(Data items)
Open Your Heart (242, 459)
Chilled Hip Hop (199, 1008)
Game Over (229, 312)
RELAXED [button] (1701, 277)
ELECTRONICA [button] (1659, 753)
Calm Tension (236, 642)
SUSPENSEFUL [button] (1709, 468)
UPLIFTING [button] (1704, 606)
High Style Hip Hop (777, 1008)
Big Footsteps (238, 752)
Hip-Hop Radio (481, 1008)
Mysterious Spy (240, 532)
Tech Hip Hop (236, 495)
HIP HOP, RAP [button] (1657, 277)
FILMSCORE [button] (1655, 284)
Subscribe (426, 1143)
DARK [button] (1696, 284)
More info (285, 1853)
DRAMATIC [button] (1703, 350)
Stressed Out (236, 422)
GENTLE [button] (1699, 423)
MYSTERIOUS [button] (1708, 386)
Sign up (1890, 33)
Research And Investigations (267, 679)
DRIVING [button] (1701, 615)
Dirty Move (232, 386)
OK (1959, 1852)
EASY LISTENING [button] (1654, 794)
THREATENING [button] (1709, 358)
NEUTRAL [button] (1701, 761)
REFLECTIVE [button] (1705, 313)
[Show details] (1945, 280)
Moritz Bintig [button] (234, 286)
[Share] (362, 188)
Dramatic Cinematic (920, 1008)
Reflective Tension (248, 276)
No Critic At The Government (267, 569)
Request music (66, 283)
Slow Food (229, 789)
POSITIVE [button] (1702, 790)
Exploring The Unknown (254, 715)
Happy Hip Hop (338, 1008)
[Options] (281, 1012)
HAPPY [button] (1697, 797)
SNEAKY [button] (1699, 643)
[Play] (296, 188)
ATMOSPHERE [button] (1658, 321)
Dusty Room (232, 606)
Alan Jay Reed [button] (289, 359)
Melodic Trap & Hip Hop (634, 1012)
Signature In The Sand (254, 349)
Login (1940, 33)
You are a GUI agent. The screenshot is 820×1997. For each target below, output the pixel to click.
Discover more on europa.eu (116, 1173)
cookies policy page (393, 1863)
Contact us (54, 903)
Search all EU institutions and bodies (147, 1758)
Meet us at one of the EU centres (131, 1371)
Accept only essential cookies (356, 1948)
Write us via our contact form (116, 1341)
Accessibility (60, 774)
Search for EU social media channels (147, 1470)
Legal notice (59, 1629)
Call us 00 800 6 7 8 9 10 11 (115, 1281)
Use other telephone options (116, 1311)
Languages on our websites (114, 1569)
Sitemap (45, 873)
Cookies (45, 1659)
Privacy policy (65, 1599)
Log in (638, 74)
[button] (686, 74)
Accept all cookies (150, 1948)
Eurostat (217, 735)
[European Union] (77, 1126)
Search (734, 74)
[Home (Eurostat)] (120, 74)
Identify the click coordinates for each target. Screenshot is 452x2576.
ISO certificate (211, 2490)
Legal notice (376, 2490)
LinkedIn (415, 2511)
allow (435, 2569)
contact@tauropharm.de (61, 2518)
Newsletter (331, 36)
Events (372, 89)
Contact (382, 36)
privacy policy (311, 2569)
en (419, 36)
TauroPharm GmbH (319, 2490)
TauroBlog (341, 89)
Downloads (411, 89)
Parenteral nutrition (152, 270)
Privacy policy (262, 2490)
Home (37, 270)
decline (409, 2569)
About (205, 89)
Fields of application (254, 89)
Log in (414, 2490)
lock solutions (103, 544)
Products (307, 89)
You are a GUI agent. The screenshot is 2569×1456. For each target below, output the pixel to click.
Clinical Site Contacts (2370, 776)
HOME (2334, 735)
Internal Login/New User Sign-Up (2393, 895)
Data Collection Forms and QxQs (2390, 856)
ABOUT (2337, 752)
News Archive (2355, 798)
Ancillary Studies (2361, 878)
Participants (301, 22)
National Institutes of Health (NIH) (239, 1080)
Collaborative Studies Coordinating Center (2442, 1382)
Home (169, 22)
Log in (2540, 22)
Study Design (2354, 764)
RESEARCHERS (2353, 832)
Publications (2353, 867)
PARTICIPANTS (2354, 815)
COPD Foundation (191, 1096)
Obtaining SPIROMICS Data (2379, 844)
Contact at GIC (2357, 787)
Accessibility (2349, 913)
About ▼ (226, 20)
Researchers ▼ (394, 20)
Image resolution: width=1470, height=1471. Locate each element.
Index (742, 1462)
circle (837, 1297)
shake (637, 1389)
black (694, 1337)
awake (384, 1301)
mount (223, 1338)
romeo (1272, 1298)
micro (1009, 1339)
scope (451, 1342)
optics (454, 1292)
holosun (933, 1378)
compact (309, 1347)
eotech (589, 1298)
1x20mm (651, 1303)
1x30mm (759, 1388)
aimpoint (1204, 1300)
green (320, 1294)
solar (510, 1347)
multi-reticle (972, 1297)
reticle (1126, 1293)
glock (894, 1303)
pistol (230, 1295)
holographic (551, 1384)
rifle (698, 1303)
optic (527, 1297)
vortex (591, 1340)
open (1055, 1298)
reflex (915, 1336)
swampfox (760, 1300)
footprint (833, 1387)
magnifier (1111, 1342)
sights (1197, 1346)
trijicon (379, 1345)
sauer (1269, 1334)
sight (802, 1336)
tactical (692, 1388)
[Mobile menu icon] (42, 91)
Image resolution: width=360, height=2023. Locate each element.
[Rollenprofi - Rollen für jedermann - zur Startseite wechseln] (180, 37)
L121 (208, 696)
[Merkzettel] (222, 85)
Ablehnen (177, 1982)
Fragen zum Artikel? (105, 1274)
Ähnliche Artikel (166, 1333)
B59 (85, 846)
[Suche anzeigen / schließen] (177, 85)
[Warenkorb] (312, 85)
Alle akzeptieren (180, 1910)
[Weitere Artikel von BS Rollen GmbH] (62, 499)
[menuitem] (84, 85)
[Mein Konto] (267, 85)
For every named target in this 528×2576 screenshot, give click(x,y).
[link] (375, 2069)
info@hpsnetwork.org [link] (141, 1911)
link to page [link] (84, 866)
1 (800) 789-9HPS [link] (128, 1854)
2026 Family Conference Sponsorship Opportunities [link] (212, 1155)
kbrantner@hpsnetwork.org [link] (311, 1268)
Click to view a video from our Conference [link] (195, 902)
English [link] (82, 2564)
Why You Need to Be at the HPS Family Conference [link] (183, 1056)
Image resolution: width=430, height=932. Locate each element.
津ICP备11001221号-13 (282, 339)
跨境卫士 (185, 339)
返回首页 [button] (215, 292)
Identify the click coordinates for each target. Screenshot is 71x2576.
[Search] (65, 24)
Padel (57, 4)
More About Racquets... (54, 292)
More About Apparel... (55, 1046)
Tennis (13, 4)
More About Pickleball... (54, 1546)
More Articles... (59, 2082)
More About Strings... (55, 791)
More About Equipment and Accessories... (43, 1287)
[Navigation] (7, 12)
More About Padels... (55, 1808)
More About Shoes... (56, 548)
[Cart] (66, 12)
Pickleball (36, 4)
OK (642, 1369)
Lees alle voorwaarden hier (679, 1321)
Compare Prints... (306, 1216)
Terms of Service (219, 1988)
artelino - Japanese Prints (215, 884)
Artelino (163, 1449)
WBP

[Description of the task]:
Which of the lines above carry the string "agent"? Pick them out and copy them.

[Reply]:
You are a GUI agent. The screenshot is 820×1997. For each target below, output the pixel to click.
You are a GUI agent. The screenshot is 2569×1456. For each target below, output the pixel to click.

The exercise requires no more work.